Umberto & il surf a Las Americas

Oggi voglio parlarvi di surf e di un altro italiano che stabilmente vive e lavora a Las Americas dal 1996, Umberto Brancaccio da Santa Marinella.

Abitando vicino al lungomare di Las Americas "una cartolina" aveva sempre attirato la mia attenzione, il gruppo di surfisti che stabilmente sfidano le onde davanti al lungomare, dalle prime luci dell'alba (molti fanno surf prima di recarsi al lavoro) sino al pomeriggio.

L'altra mattina ho voluto fare foto ai surfisti da più vicino ed ho casualmente incontrato sugli scogli Umberto, che stava scrutando i movimenti ed i progressi dei suoi allievi per poi correggere gli errori sia con suggerimenti in acqua sia sulla terra ferma.

Come potevo perdere l'occasione di "intervistare" un maestro di surf di prima mattina?

Umberto in maniera cordiale ha risposto a tutte le mie domande, mi ha detto che ha imparato a surfare da bambino a Punta Banzai sul litorale laziale e alla ricerca dell'onda si è trasferito poi a Tenerife da oltre 15 anni.

Umberto ha poi aperto una sua scuola (www.tenerifesurfingcamp.com),  tra i suoi allievi moltissimi italiani, nordici, russi, francesi, la provenienza di questi amanti del surf è tra i benestanti ed i professionisti, ma anche i meno fortunati a livello lavorativo risparmiano soldi per poi passare due settimane a sfidare e a cavalcare le onde.

Per aiutare le persone con minori disponibilità economiche Umberto ed altri stanno lanciando "l'Ostello del surfista" con sistemazioni da 15 euro a notte.

Altri ricavi per la comunità di persone che gravita intorno al surf arrivano poi dalla vendita delle attrezzature e dall'abbigliamento tematico.

Ultima nota di merito al simpatico e professionale Umberto è dovuta al fatto che, alla mia periodica domanda sul come cercare lavoro a Tenerife, ha risposto dandomi una serie di suggerimenti specifici ed interessanti, cosa rarissima in un momento sicuramente difficile per il mondo del lavoro di Tenerife e del resto d'Europa.

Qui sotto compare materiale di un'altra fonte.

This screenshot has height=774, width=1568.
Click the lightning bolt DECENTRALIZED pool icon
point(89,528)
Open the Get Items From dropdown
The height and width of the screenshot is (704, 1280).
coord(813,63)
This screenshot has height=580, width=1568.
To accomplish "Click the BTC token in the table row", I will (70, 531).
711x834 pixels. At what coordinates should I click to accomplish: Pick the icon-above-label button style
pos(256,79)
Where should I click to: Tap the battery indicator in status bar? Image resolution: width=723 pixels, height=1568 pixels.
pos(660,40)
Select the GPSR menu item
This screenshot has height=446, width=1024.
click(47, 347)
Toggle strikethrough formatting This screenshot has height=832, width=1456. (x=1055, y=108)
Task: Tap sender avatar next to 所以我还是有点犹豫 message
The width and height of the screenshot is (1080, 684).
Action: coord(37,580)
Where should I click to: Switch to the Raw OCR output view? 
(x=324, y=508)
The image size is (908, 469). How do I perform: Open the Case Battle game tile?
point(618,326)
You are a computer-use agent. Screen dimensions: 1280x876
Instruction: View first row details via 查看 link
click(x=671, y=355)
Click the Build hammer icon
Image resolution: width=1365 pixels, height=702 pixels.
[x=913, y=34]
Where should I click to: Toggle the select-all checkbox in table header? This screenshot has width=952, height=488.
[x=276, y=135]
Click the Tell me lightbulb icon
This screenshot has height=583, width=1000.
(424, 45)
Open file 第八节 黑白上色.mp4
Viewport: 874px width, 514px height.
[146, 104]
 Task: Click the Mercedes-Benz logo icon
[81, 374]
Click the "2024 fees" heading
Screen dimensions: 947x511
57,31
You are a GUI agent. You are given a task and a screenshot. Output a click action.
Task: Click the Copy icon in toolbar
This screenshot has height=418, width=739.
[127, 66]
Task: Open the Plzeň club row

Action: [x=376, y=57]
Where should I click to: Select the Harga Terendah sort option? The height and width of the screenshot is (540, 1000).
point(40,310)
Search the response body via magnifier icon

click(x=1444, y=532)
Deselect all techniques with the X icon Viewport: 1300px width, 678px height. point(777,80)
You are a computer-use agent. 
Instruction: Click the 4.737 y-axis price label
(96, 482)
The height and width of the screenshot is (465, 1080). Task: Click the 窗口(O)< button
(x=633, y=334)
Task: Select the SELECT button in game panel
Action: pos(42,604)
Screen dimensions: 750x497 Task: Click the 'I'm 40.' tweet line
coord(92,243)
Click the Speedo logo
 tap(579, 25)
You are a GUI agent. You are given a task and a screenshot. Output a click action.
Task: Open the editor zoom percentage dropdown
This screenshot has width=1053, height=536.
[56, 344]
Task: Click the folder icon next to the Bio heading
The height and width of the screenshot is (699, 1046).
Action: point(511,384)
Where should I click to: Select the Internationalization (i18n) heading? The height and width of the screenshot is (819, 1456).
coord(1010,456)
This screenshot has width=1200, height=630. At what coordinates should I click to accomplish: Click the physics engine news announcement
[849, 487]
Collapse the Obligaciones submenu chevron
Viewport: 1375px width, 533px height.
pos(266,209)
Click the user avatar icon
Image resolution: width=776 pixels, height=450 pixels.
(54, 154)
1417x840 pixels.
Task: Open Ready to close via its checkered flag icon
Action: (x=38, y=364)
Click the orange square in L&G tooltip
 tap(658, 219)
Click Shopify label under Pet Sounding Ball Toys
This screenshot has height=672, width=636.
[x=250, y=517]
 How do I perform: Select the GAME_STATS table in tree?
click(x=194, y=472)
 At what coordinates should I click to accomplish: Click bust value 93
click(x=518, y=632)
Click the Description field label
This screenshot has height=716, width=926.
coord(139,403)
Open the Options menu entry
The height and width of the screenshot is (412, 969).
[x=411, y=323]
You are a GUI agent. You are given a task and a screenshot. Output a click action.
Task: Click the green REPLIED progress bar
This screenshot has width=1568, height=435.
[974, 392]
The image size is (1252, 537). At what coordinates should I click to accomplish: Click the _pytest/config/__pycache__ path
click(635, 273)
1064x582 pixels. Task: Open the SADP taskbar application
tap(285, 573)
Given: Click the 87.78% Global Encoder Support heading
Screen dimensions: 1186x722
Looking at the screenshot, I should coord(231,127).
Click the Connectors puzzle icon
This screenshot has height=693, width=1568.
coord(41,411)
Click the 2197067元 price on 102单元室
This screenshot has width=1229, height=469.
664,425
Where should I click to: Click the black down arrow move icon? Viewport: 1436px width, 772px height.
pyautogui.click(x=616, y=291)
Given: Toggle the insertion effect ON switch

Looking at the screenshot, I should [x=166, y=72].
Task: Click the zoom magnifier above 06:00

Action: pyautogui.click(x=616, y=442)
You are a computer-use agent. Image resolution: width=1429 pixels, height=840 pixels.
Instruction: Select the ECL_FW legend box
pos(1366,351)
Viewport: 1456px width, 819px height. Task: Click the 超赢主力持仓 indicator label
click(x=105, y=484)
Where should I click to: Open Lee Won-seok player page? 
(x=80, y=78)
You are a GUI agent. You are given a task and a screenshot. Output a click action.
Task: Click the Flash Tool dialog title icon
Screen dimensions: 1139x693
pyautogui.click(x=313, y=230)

Quindi bravo Umberto, l'ennesima storia di successo e di stabilità incontrata nella comunità italiana locale, in uno sport che non è certo quello tipicamente latino come il calcio, ma che evoca in me splendidi ricordi ed emozioni, essendo uno della generazione che ha visto almeno una decina di volte il film "Point break".

Voglio per questo salutare e ringraziare Umberto per la sua disponibilità con le parole finali di quel fantastico film pronunciate dal protagonista: "Vaya con Dios"!